The Power of Suggestion Part II: The Wizards behind Merlin Sound ID

By Ryan Nakano

Two weeks ago I wrote about Merlin Sound ID in response to a long-time member’s inquiry about the automated bird identification tool’s accuracy. At best the article captured the use cases for such an incredibly powerful tool in light of its imperfections and within the context of learning to identify birds. At worst, it flushed readers due to the article’s unnecessary length, or worse still, flushed beginner birders from using Merlin Sound ID out in the field.

I hope it was more the former and less the latter, regardless, I never answered the original question that prompted the article in the first place — how accurate is Merlin Sound ID? 

Hence, Part II. This go around I went straight to the source and spoke to one of the many wizards behind the magic — Lead Developer of Merlin Sound ID, Dr. Grant Van Horn. 

Alright bird nerds, time to get in the weeds on machine learning, recall, precision, and pattern recognition. 

Q: How accurate is Merlin Sound ID? 

GVH: “Because we’re running in real time and the metrics we care about revolve around recognizing every vocalization being produced, we have to optimize two metrics: precision and recall. This notion of “accuracy” is a term that is convenient for English speakers but it doesn’t quite match the machine learning requirements.”  

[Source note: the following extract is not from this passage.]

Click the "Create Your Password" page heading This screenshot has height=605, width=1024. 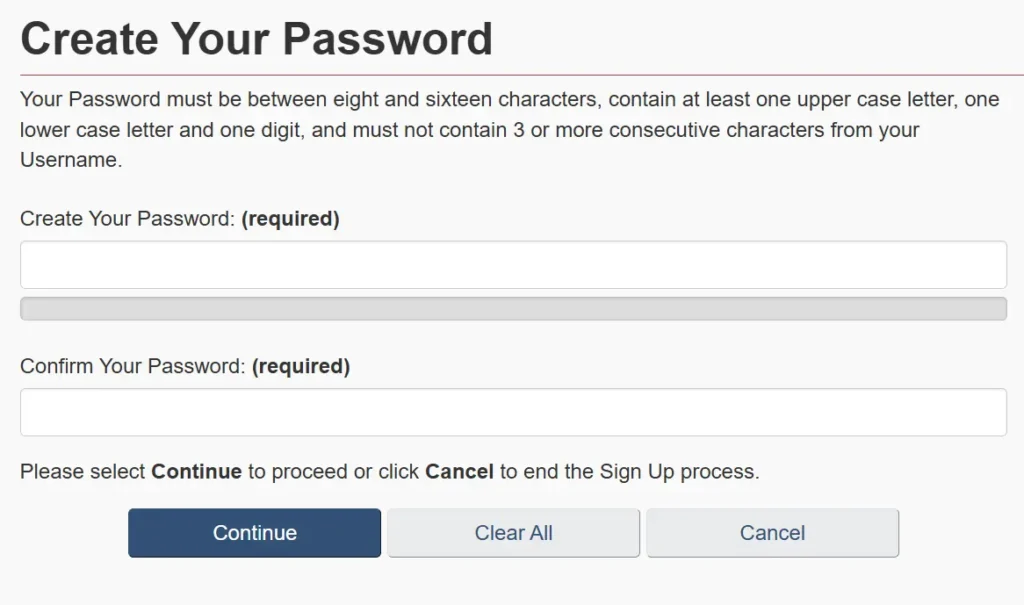[x=256, y=39]
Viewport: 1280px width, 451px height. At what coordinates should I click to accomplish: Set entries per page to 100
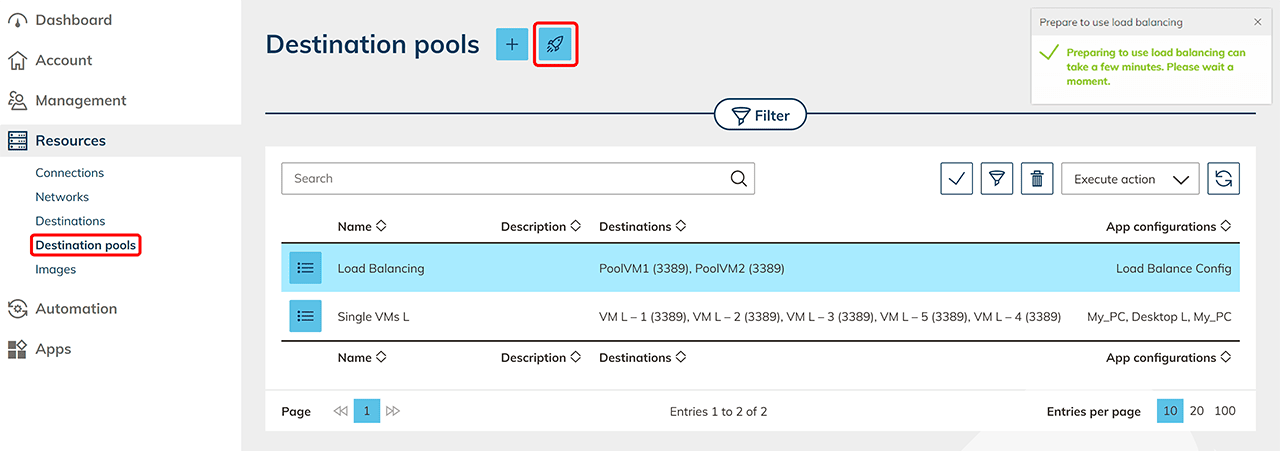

According to Van Horn, precision in this case is concerned with how often Merlin correctly identifies the presence of a particular bird species (the inverse being a false positive). Whereas, recall is concerned with how often Merlin detects the presence of a particular bird species to begin with (the inverse being a false negative). 

As far as Merlin Sound ID is concerned, the tool’s baseline goalpost is 90% precision and 70% recall for every bird species its currently trained on. What this means in layman’s terms, is that when you hit record on Merlin Bird ID and it picks up a bird vocalization, 9 times out of ten it will have predicted the correct bird species and when you hear a bird species vocalize, 7 times out of 10 Merlin will be confident enough to make a prediction. Again these are the baseline metrics that Merlin Sound ID is checked against by its designers and will vary from species to species in “accuracy”. 

Ultimately of course, the goal is 100% on both metrics for all bird species, but this is the standard set for the tool in order to release a particular species into the wild (Merlin-user community) so to speak. 

Why 90/70? To begin to answer this question, we ask a different question. 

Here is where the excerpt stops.